语法:
正则表达式是处理字符串的函数,我们在Excel函数中也有很多这样的公式,因为学过一些Excel,所以看一下有什么不同的方法。
import re #导入re模块,处理正则表达式的模块
p = re.compile("^[0-9]") #生成要匹配的正则对象,^代表从头开始匹配,[0-9]代表匹配0至9的任意一个数字,所以这里的意思是对传进来的字符串进行匹配,如果这个字符串的开头第一个字符是数字,就代表匹配上了
m = p.match("12344abc") #按上面生成的正则对象去匹配字符串,如果匹配成功,这个m就会有值,否则m为None
pirnt(m.group()) #m.group()返回匹配上的结果,此处为1,因为匹配上的是1这个字符。
上面的第2 和第3行也可以合并成一行来写:
m = p.match(
"^[0-9]"
,
'14534Abc'
)
效果是一样的,区别在于,第一种方式是提前对要匹配的格式进行了编译(对匹配公式进行解析),这样再去匹配的时候就不用在编译匹配的格式,第2种简写是每次匹配的时候都要进行一次匹配公式的编译,所以,如果你需要从一个5w行的文件中匹配出所有以数字开头的行,建议先把正则公式进行编译再匹配,这样速度会快点。
字符:
. 匹配除换行符以外的任意字符
\w 匹配字母或数字或下划线或汉字
\s 匹配任意的空白符
\d 匹配数字
\b 匹配单词的开始或结束
^ 匹配字符串的开始
$ 匹配字符串的结束
次数:
* 重复零次或更多次
+ 重复一次或更多次
? 重复零次或一次
{n} 重复n次
{n,} 重复n次或更多次
{n,m} 重复n到m次
re模块里面的方法:
1.match(pattern,string,flags=0)
def match(pattern, string, flags=0):
# match,从起始位置开始匹配,匹配成功返回一个对象,未匹配成功返回None
"""Try to apply the pattern at the start of the string, returning
a match object, or None if no match was found."""
return _compile(pattern, flags).match(string)
match(pattern,string,flags=0)
# pattern:正则模型
# string:要匹配的字符串
# falgs:匹配模式
2.fullmatch(pattern,string,flags=0)
def fullmatch(pattern, string, flags=0):
"""Try to apply the pattern to all of the string, returning
a match object, or None if no match was found."""
return _compile(pattern, flags).fullmatch(string)
3.search(pattern,string,flags=0)
def search(pattern, string, flags=0):
# search,浏览整个字符串去匹配第一个,未匹配成功返回None
"""Scan through string looking for a match to the pattern, returning
a match object, or None if no match was found."""
return _compile(pattern, flags).search(string)
4.sub(pattern,repl,string,count=0,flags=0)
def sub(pattern, repl, string, count=0, flags=0):
# sub,替换匹配成功的指定位置字符串
"""Return the string obtained by replacing the leftmost
non-overlapping occurrences of the pattern in string by the
replacement repl. repl can be either a string or a callable;
if a string, backslash escapes in it are processed.
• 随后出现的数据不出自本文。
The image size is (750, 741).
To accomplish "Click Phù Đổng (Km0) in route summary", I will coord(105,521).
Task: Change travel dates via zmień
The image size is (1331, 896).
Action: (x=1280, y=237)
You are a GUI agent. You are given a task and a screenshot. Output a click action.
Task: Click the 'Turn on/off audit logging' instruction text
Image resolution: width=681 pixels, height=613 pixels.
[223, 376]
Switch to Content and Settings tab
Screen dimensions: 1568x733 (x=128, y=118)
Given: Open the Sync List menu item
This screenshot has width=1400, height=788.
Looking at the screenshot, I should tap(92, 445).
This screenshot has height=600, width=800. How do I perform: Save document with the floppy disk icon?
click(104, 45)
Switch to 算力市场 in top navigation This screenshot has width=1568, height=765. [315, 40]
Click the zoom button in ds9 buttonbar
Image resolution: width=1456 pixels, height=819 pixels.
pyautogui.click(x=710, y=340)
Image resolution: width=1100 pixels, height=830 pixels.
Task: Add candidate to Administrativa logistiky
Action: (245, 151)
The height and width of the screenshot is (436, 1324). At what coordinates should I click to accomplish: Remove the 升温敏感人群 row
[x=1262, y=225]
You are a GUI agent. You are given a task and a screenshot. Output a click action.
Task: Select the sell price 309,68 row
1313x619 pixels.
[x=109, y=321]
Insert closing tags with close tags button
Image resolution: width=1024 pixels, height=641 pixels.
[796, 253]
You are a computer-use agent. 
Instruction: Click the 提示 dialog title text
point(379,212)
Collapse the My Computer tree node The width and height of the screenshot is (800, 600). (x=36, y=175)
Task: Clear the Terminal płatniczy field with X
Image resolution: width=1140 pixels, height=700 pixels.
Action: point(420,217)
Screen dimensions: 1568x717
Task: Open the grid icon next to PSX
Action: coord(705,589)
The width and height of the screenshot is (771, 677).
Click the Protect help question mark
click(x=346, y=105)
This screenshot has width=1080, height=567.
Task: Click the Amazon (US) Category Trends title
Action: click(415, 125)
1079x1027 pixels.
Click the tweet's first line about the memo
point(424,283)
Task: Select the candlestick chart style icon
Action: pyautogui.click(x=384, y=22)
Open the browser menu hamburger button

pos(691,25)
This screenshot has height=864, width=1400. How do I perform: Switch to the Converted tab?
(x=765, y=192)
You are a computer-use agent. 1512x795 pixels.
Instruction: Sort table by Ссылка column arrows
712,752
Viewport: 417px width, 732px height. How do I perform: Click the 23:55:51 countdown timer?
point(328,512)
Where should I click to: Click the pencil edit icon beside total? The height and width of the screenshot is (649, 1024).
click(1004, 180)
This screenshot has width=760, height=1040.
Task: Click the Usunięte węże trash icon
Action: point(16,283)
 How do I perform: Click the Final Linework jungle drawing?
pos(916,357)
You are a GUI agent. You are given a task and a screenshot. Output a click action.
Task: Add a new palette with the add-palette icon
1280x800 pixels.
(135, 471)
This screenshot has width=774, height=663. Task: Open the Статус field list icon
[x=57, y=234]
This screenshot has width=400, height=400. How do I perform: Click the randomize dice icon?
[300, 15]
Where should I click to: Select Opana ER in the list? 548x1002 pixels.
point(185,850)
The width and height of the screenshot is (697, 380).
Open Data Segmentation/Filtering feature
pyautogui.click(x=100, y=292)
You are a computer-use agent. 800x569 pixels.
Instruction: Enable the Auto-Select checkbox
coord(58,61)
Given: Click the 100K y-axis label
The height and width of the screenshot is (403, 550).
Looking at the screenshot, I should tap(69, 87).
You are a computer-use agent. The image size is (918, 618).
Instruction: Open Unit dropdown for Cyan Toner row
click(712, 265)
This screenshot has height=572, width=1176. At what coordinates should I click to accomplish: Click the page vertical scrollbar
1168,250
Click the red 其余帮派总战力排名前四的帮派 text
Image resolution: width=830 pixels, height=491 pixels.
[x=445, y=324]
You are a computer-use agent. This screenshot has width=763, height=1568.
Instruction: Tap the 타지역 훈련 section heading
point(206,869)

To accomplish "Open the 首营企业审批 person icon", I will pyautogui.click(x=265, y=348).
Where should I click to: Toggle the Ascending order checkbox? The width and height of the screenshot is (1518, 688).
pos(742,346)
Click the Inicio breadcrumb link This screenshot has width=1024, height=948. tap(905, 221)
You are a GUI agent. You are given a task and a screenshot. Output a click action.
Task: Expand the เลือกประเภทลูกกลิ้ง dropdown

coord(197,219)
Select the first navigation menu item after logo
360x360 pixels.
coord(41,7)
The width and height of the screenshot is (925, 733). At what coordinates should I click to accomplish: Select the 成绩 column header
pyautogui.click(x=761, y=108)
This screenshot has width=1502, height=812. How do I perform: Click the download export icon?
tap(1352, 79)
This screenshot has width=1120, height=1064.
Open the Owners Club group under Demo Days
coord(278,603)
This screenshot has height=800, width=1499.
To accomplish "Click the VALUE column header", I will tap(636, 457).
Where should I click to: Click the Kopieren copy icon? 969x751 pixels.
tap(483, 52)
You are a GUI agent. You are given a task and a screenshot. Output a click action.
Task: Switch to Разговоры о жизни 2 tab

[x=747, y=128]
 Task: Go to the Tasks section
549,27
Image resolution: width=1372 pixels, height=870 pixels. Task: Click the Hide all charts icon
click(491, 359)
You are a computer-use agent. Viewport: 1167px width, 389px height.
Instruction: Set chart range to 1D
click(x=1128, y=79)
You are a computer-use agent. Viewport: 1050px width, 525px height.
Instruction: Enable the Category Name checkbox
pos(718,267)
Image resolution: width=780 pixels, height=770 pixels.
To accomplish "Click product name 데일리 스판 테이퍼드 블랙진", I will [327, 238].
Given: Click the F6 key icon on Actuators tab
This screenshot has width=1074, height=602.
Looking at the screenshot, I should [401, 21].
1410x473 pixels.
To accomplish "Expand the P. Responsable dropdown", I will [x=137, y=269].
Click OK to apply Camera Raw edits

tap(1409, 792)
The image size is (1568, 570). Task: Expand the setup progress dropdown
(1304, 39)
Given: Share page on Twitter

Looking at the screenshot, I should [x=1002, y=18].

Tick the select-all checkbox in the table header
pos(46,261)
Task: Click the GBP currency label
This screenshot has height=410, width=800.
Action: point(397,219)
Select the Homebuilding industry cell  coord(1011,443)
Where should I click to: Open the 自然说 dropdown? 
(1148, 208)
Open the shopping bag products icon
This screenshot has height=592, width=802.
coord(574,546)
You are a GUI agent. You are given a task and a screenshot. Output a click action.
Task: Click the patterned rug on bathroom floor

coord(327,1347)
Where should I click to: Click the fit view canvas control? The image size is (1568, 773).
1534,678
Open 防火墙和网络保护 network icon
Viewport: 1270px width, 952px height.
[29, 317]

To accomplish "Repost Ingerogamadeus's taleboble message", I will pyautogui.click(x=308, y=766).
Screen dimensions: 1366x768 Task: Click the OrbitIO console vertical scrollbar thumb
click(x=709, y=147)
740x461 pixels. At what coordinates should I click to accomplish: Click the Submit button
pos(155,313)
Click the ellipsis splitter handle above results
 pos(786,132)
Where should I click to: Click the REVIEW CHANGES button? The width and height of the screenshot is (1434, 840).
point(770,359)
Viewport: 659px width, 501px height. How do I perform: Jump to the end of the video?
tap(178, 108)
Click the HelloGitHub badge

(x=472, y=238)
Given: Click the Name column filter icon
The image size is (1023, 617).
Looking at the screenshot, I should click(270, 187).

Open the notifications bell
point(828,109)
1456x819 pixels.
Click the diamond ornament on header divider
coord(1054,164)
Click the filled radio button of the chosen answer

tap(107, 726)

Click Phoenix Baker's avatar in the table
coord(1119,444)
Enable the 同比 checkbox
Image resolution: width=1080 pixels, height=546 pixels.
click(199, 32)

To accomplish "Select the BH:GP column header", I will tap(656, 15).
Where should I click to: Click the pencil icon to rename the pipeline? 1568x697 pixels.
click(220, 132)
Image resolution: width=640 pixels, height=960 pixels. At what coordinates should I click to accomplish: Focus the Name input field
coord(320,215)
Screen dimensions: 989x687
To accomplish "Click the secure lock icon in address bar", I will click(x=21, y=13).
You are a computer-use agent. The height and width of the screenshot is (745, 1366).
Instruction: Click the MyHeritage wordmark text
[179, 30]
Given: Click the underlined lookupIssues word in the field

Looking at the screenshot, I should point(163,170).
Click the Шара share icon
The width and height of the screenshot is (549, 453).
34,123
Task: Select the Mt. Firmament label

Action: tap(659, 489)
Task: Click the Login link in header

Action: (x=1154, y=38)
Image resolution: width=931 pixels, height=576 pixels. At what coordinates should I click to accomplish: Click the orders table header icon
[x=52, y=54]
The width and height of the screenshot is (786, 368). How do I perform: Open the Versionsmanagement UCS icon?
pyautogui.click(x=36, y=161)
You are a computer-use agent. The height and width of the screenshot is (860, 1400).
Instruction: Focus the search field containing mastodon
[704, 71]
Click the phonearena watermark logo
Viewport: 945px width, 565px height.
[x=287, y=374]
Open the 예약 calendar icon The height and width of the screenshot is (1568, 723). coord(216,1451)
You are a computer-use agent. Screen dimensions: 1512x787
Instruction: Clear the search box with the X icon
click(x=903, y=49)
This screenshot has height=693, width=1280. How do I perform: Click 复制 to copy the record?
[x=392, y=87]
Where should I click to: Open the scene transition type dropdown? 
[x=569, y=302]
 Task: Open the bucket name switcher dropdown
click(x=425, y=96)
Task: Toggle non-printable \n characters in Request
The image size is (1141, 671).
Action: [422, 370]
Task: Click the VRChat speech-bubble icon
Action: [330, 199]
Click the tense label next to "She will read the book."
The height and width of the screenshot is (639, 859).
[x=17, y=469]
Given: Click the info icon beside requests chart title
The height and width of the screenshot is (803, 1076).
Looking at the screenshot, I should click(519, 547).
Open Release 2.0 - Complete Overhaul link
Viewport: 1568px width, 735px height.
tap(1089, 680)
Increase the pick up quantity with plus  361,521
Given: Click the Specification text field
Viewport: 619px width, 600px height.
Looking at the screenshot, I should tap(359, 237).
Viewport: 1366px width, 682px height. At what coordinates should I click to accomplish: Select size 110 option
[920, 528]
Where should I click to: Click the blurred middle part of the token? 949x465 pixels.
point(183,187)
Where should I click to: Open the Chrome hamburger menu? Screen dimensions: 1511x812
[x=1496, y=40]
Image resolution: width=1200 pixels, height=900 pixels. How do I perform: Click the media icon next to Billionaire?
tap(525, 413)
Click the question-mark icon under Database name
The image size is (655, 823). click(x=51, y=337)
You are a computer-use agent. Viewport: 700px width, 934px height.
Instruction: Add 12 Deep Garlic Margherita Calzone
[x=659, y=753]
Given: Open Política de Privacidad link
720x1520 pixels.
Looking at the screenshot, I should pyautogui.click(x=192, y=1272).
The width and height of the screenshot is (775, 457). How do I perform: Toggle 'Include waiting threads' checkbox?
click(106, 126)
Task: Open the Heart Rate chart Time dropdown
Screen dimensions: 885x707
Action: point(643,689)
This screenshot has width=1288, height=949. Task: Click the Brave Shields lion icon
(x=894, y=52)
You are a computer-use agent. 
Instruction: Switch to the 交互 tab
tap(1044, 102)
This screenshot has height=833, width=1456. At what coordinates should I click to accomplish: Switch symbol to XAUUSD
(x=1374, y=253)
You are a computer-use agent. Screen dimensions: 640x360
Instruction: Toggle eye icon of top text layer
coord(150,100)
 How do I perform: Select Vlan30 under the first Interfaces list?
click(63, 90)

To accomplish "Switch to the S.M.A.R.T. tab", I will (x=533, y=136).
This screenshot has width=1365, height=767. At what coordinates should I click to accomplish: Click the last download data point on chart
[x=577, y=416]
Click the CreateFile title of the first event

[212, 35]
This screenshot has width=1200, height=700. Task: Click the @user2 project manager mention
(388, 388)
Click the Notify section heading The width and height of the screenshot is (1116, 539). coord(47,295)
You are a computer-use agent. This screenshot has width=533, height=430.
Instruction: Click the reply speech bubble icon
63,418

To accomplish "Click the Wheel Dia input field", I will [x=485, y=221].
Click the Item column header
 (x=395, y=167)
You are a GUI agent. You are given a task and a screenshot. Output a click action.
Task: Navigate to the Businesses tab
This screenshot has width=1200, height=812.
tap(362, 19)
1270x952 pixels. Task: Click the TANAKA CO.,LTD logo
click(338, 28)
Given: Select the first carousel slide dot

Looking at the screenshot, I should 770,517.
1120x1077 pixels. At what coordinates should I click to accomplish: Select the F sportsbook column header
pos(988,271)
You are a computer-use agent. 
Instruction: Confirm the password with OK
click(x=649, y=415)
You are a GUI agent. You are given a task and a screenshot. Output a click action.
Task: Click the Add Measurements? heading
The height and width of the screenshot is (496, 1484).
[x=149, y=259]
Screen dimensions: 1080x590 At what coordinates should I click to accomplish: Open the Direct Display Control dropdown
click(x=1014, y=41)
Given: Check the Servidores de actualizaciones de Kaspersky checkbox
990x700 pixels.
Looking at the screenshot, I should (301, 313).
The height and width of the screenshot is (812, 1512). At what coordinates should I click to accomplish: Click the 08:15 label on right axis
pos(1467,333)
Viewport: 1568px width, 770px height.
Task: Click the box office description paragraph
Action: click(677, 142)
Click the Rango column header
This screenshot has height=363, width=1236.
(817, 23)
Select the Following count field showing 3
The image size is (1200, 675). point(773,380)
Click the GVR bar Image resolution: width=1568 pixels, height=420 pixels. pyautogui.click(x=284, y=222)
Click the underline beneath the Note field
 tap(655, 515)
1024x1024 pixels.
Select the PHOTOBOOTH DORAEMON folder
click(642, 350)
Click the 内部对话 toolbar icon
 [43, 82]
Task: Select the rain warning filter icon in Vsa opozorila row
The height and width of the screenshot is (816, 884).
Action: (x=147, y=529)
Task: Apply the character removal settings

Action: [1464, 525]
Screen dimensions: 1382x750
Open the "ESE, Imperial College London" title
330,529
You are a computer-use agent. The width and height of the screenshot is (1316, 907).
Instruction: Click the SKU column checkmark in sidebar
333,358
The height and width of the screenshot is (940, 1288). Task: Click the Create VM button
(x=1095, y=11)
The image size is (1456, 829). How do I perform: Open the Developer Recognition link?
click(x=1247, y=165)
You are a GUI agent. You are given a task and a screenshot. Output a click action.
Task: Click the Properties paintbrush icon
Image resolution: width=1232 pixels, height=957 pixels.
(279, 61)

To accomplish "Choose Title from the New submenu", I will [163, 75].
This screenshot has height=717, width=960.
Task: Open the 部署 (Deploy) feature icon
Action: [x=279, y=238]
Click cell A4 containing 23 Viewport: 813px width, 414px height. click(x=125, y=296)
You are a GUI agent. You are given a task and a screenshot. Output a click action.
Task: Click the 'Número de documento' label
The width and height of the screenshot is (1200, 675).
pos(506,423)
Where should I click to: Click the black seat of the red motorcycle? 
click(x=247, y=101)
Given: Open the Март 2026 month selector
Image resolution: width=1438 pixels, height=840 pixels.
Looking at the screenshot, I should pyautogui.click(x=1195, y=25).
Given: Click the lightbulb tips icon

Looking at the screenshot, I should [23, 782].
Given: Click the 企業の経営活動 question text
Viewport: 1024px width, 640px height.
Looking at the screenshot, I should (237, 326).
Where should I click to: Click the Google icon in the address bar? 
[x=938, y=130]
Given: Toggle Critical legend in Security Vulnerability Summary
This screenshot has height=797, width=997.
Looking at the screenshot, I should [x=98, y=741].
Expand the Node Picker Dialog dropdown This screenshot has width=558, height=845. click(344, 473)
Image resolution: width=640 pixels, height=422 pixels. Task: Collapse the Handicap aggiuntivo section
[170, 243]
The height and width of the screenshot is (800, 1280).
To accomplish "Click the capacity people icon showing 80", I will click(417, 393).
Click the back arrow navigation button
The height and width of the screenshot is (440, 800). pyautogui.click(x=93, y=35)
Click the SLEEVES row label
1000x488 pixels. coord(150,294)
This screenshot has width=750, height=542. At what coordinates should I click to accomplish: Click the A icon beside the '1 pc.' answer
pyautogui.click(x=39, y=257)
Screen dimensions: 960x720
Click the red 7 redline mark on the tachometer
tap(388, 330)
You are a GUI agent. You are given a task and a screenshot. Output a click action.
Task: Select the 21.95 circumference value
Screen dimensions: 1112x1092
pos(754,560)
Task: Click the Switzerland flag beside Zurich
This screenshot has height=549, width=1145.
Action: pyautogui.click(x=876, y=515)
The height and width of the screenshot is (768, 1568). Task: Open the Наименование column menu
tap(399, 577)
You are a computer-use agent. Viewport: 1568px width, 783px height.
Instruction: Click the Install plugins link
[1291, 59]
If it is
a callable, it's passed the match object and must return
a replacement string to be used."""
return _compile(pattern, flags).sub(repl, string, count)
sub是替换字符串中的元素,可以指定替换几个。
sub(pattern,repl,string,count=0,flags=0)
# pattern:正则模型
# repl:要替换的字符串或可执行对象
# string:要匹配的字符串
# count:指定匹配个数
# flags:匹配模式
下面实例中是将字符串中前两个数字替换为“|”,实例如下:
>>> m = re.sub("[0-9]","|","alex1is2sb6dese8",count=2)
>>> m
'alex|is|sb6dese8'
5.subn(pattern,repl,string,count=0,flags=0)
def subn(pattern, repl, string, count=0, flags=0):
"""Return a 2-tuple containing (new_string, number).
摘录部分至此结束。